Gaston Bordet est un admirateur inconditionnel de Victor Hugo qu’il connaît et comprend à merveille et on apprend bien plus à la lecture de son « petit ouvrage » qu’à celle des grosses biographies (si l’on excepte celle de Jean-Marc Hovasse). Bordet suit à la fois l’évolution de l’homme et celle de l’œuvre et, pour l’une comme pour l’autre on peut dire que l’essentiel est dit et avec une admirable clarté. Destinée tout d’abord aux élèves des lycées de Franche-Comté, cette présentation dépasse de loin un public aussi restreint et que tout un chacun aura profit à le lire.

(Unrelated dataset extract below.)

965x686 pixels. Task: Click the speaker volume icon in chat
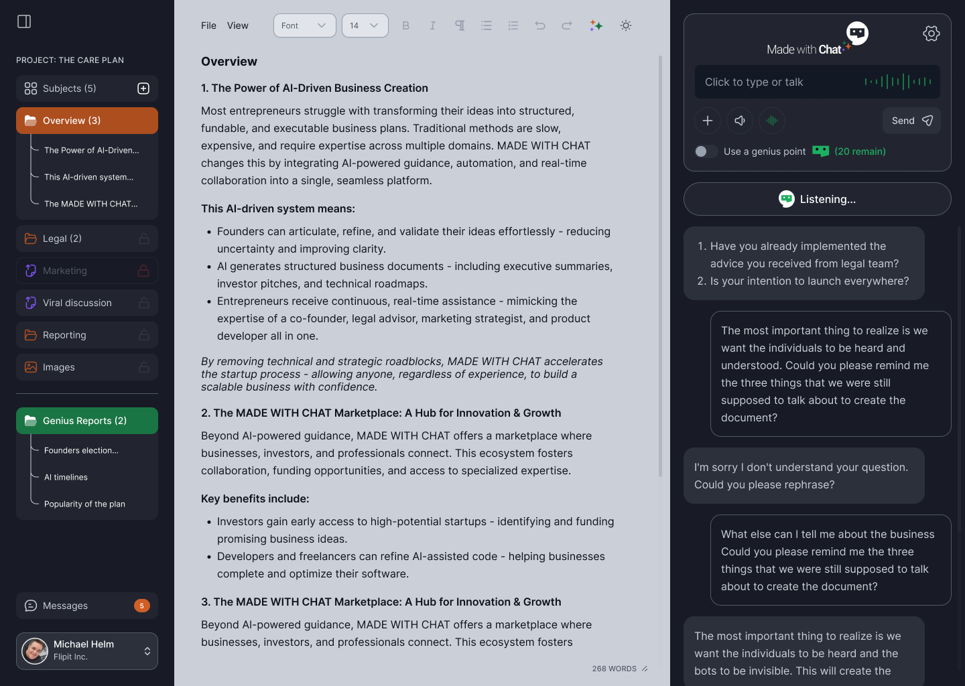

Certes on peut trouver que Gaston Bordet accorde trop d’importance à de simples bluettes : « Elle était déchaussée, elle était décoiffée » et sa passion pour Hugo l’amène à jeter le manteau de Noé sur certaines erreurs ou faiblesses : ainsi, en février 1848, il passe sous silence que Hugo, grand ami du duc et de la duchesse d’Orléans a tenté de proclamer la régence de celle-ci à l’heure même où Lamartine proclamait la République à l’Hôtel de Ville et qu’il a refusé le ministère de l’Instruction Publique que lui proposait celui-ci. De même en juin 1848, comme d’autres députés, Tocqueville, Adolphe Crémieux, Goudchaux, etc. Victor Hugo accompagnera les troupes à l’assaut des barricades (un seul député, Victor Considerant essaiera alors, vainement, de servir de médiateur entre le peuple et l’Assemblée). Enfin en 1872, alors qu’il a lutté sans répit contre Napoléon III, Hugo se contente de quémander auprès de Thiers quelques grâces - dont celle de Rochefort - que Thiers naturellement est trop heureux de lui accorder.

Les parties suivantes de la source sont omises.